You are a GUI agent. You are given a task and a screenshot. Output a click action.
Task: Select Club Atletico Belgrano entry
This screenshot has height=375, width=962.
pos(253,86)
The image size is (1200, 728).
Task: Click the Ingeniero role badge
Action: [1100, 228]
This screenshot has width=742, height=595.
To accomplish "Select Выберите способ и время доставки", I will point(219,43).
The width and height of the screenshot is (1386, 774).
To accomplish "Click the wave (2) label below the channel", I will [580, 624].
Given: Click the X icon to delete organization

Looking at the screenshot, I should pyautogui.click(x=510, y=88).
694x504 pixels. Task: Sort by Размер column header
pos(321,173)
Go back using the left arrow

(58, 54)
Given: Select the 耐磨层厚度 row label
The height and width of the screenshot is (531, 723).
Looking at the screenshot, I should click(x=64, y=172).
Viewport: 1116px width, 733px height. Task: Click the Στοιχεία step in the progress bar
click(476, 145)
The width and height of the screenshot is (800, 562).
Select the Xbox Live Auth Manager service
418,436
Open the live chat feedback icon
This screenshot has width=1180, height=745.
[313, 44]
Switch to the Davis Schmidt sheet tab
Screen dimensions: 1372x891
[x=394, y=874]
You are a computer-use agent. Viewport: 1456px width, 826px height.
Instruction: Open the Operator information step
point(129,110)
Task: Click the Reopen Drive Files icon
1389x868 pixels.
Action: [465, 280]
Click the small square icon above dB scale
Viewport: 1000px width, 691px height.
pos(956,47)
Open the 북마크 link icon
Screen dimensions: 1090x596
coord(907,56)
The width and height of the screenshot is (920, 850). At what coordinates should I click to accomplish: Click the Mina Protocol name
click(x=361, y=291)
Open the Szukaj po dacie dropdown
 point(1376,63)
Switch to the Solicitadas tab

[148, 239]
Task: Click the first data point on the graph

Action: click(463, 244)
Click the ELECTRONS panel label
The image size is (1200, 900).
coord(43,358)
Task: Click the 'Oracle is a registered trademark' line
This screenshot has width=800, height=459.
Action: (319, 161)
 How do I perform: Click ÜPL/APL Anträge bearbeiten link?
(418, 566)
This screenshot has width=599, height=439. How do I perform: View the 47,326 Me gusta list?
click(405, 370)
• • • • • • •
AIM OF THE EXERCISE →
The count alone is needed: how many lines of these entries contain the word "agent"?

ANSWER SPACE →
2